> _Excerpt to read_:

►

Research Proves Chat GPT4 Outperforms Financial Analysts

Yes, you read the title correctly. Why am I not surprised that I am writing this article? Well, I should not be surprised, yet I partly still am.

 

depositphotos

 

Now that I have overcome my latent disbelief in AI capabilities, let’s examine the topic in detail. In May 2024, three researchers from the University of Chicago Booth School of Business, Alex G. Kim, Maximilian Muhn, and Valeri V. Nikolaev, published a paper demonstrating Chat GPT’s abilities in predicting companies’ earnings.

The researchers also created a test portfolio to examine whether GPT’s earnings forecasts more accurately predicted stock price movements. They found that the portfolio outperformed the market and generated significant alphas and Sharpe ratios.

Let’s take a closer look.

What Did the Research Measure? 

I read the research paper behind the test, which anyone can read here. I liked it immediately. The study had a rigorous methodology and a great sample size, as expected from graduate-level research from a major institution.

◄

> _Data extract_:
►

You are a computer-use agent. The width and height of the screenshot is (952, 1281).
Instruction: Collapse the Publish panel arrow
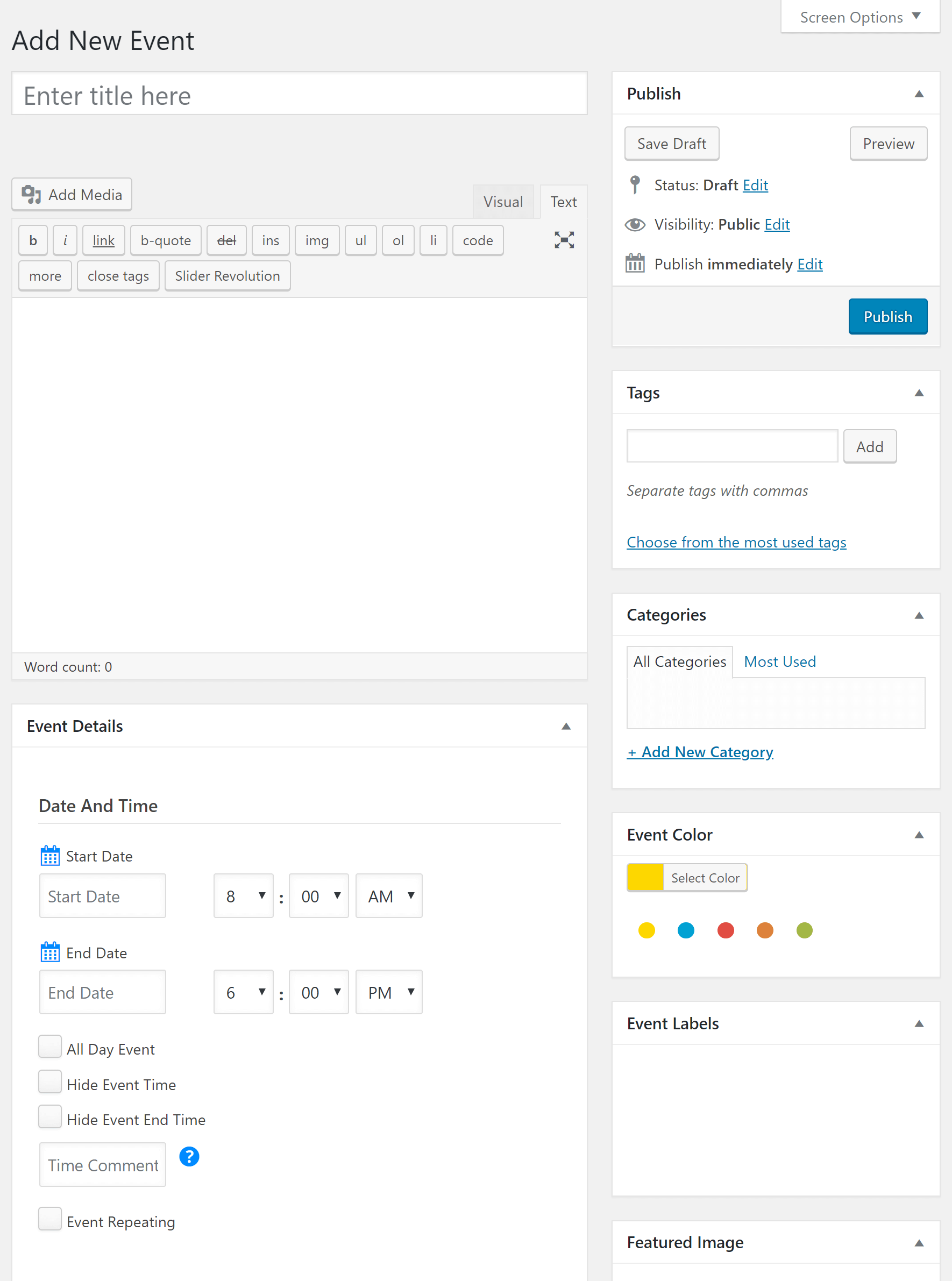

◄

> _Assigned task_:
Carry on the article about GPT-4 outperforming financial analysts, picking up right after its last sentence. The listing has nothing to do with what comes next.

> _Output_:
The researchers gave Chat GPT4 financial statements to analyze. The research team fed balance sheets and income statements in a standardized form to the large language model (LLM), GPT 4.0 Turbo, and asked the model to analyze them.

Based on the analysis of the two financial statements, the model had to decide whether a firm’s earnings would grow or decline in the following period.

According to the team, “We studied whether an LLM can successfully perform financial statement analysis in a way similar to that of professional human analysts. The answer to this question has far-reaching implications for the future of financial analysis and whether financial analysts will continue to be the backbone of informed decision-making in financial markets… We focus on earnings because they are the primary variable forecasted by financial analysts and are fundamental to valuation…”

Sample Size, Methodology, and Timespan 

The full sample spans from 1968 to 2021, which is critical because this covers many different market environments: bull and bear markets, financial crises, geopolitical events, high-inflationary periods, periods when value companies did better, and times when growth companies were in charge, the emergence of the tech sector, etc.

The Chat GPT4 test covered over 15,000 companies and over 150,000 data points, which implies that the research probably included many different sizes of companies and sectors. A human analyst sample spanning from 1983 to 2021, using 3,000 companies and 40,000 data points, was used for comparison.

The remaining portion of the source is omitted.